University historian honoured for research uncovering history of child sex abuse in Britain
A historian from the University of Sheffield has been honoured for his research which highlights how press coverage of child sex abuse in Britain has changed over the last century.
Professor Adrian Bingham from the University’s Department of History has been awarded the Royal Historical Society Public History Prize in recognition of his research which is shedding light on the history of child sex abuse in Britain between 1918 and 1990.
The study, which is part of a collaboration with historians at the Universities of Cambridge and Edinburgh, aims to contextualise current public inquiries and contribute to future policy making.
The study has found:
- Press coverage has been vital in pushing child sex abuse up the public agenda since the 1970s; it has encouraged survivors to report offences and prompted politicians, local authorities, social workers, and the police to develop policy responses
- For most of the 20th century, however, the press missed numerous opportunities to define and highlight child sexual abuse as a problem
- Offences against children, particularly those committed by people in positions of authority, regularly featured in newspaper columns, but the reporting was usually brief, euphemistic and focused on human interest rather than on the cultures and practices that enabled abuse
- The failure of the press to prioritise child sex abuse as a social problem can be attributed to its adherence to the definitions and assumptions of the legal system, its reliance on court reporting as a source of entertainment and titillation rather than social commentary, the male dominance of newsrooms, and the weakness of its investigative tradition
- While child sex abuse is now firmly on the press radar, several elements of earlier journalistic culture remain and continue to distort coverage of offences against young people
The research is also identifying factors that made it difficult for victims to report sexual abuse over the last 100 years, as well as highlighting any shifts in policy or practice that made a difference to the ability of victims to seek support and prosecution of offenders.

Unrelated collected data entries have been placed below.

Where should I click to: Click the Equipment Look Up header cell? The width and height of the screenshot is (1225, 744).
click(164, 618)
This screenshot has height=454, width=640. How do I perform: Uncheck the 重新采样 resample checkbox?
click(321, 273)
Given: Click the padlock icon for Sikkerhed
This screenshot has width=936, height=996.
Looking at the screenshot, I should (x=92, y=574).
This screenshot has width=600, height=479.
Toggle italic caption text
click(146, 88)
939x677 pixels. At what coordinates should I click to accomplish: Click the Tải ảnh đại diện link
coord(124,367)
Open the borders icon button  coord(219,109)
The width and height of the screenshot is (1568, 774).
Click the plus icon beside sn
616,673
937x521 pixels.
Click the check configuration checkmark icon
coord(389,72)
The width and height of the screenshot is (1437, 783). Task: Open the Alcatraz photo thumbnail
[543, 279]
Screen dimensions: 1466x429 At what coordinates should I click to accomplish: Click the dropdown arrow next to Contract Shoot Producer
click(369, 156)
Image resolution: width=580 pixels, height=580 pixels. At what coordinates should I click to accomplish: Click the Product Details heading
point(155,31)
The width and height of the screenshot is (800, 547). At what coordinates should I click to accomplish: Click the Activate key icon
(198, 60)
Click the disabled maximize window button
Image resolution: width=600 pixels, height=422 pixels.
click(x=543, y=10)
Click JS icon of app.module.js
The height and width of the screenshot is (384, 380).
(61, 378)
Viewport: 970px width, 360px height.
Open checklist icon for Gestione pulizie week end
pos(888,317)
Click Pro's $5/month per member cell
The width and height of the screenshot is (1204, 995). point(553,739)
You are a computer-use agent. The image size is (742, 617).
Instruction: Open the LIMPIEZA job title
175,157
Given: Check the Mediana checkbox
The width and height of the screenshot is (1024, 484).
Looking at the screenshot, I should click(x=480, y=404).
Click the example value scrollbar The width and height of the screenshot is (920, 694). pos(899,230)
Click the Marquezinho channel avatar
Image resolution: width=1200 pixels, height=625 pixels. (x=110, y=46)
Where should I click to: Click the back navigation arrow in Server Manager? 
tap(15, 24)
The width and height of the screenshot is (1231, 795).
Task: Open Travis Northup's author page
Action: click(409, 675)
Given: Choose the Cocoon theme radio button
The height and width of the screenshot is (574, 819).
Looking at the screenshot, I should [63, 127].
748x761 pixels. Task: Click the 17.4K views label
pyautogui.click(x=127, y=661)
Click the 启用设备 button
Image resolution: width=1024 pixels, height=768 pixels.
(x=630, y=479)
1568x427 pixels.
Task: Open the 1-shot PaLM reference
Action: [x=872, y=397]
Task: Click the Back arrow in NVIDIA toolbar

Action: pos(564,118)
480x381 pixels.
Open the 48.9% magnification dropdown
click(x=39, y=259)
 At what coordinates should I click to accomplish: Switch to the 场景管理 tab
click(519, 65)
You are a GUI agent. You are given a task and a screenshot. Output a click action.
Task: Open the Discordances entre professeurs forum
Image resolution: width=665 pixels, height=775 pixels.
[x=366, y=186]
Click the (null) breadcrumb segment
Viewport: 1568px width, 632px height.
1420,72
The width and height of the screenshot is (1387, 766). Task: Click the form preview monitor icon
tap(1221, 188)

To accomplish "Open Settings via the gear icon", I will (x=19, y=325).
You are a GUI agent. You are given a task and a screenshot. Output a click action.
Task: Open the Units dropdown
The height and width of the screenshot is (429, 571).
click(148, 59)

Researchers involved are identifying what procedures were developed for the reporting of allegations and why cases fell through the net.
The team is examining how social workers, police, teachers, and other professionals responded to abuse, the likelihood of conviction in the court of law, and explain broader social attitudes. They are also considering why past policy opportunities were lost in order to suggest how this may be avoided in future.
The study has also developed the first ever amalgamated criminal justice statistics that can trace the treatment of child sex abuse cases in the courts between 1918 and 1970.
The study also found:
- Across the 20th century, criminal justice failed to deliver justice to children and young people
- Even when there was an awareness of the deficiencies of the law and an impetus to remedy them, opportunities were missed and change was alarmingly slow
- Oversight of children’s welfare was divided between competing branches of social work (psychiatric, moral welfare, child care, etc.) and other welfare professions. This made for fragmented decision making, and failures of communication between different agencies responsible for child safeguarding.
- It was not until the 2003 Sexual Offences Act that the child was placed at the centre of legislation and the category of ‘abuse of trust’ was created
Professor Adrian Bingham (pictured) said: “My colleagues and I believe that historians have a public duty to inform contemporary debate by sharing their research widely. When there is such intense interest in events that happened several decades ago, historians have a vital role in explaining the specific contexts in which individuals were operating and how that shaped what happened.”
Historic cases of child sex abuse have become a central focal point of political, social and legal concern in the UK. As yet, knowledge of the broader history of sexual abuse throughout the 20th century is partial, with some instances well documented and others forgotten.
The research was initially funded by the Economic and Social Research Council (ESRC) and was supported by the organisation History & Policy. It is generating interest from policy makers in terms of how history can inform decision making today.
Professor Bingham recently shared his research with the Independent Police Complaints Commission and practitioners in the field of child sex abuse at the St Mary’s Sexual Assault Referral Centre Annual Conference. He also gave evidence to the NHS inquiries into the Jimmy Savile case, which was cited in a number of public reports, regarding the history of sexual culture, celebrity and the press since the 1960s.